Research resource: novel structural insights bridge gaps in glycoprotein hormone receptor analyses.

作者信息

Kreuchwig Annika, Kleinau Gunnar, Krause Gerd

机构信息

Leibniz-Institut für Molekulare Pharmakologie, 13125 Berlin, Germany.

出版信息

Mol Endocrinol. 2013 Aug;27(8):1357-63. doi: 10.1210/me.2013-1115. Epub 2013 Jun 24.

Abstract

The first version of a glycoprotein hormone receptor (GPHR) information resource was designed to link functional with structural GPHR information, in order to support sequence-structure-function analysis of the LH, FSH, and TSH receptors (http://ssfa-gphr.de). However, structural information on a binding- and signaling-sensitive extracellular fragment (∼100 residues), the hinge region, had been lacking. A new FSHR crystal structure of the hormone-bound extracellular domain has recently been solved. The structure comprises the leucine-rich repeat domain and most parts of the hinge region.

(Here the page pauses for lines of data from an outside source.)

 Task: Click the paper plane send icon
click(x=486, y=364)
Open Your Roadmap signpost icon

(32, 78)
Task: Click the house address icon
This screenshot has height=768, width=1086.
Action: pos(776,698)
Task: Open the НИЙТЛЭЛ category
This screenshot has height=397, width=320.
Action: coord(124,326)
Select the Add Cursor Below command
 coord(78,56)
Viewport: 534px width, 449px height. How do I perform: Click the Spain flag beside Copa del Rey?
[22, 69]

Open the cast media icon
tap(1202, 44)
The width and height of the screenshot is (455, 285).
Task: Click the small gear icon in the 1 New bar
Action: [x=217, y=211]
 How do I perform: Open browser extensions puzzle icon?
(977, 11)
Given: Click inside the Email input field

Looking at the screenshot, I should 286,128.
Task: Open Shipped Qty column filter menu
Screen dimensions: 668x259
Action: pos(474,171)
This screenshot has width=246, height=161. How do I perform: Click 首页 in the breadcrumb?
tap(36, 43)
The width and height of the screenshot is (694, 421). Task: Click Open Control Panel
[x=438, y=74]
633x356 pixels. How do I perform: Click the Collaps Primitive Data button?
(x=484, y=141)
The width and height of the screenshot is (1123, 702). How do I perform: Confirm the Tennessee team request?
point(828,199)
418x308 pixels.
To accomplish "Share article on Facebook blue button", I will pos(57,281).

We have not only integrated the new FSHR/FSH structure and the derived homology models of TSHR/TSH, LHCGR/CG, and LHCGR/LH into our web-based information resource, but have additionally provided novel tools to analyze the advanced structural features, with the common characteristics and distinctions between GPHRs, in a more precise manner. The hinge region with its second hormone-binding site allows us to assign functional data to the new structural features between hormone and receptor, such as binding details of a sulfated tyrosine (conserved throughout the GPHRs) extending into a pocket of the hormone. We have also implemented a protein interface analysis tool that enables the identification and visualization of extracellular contact points between interaction partners. This provides a starting point for comparing the binding patterns of GPHRs. Together with the mutagenesis data stored in the database, this will help to decipher the essential residues for ligand recognition and the molecular mechanisms of signal transduction, extending from the extracellular hormone-binding site toward the intracellular G protein-binding sites.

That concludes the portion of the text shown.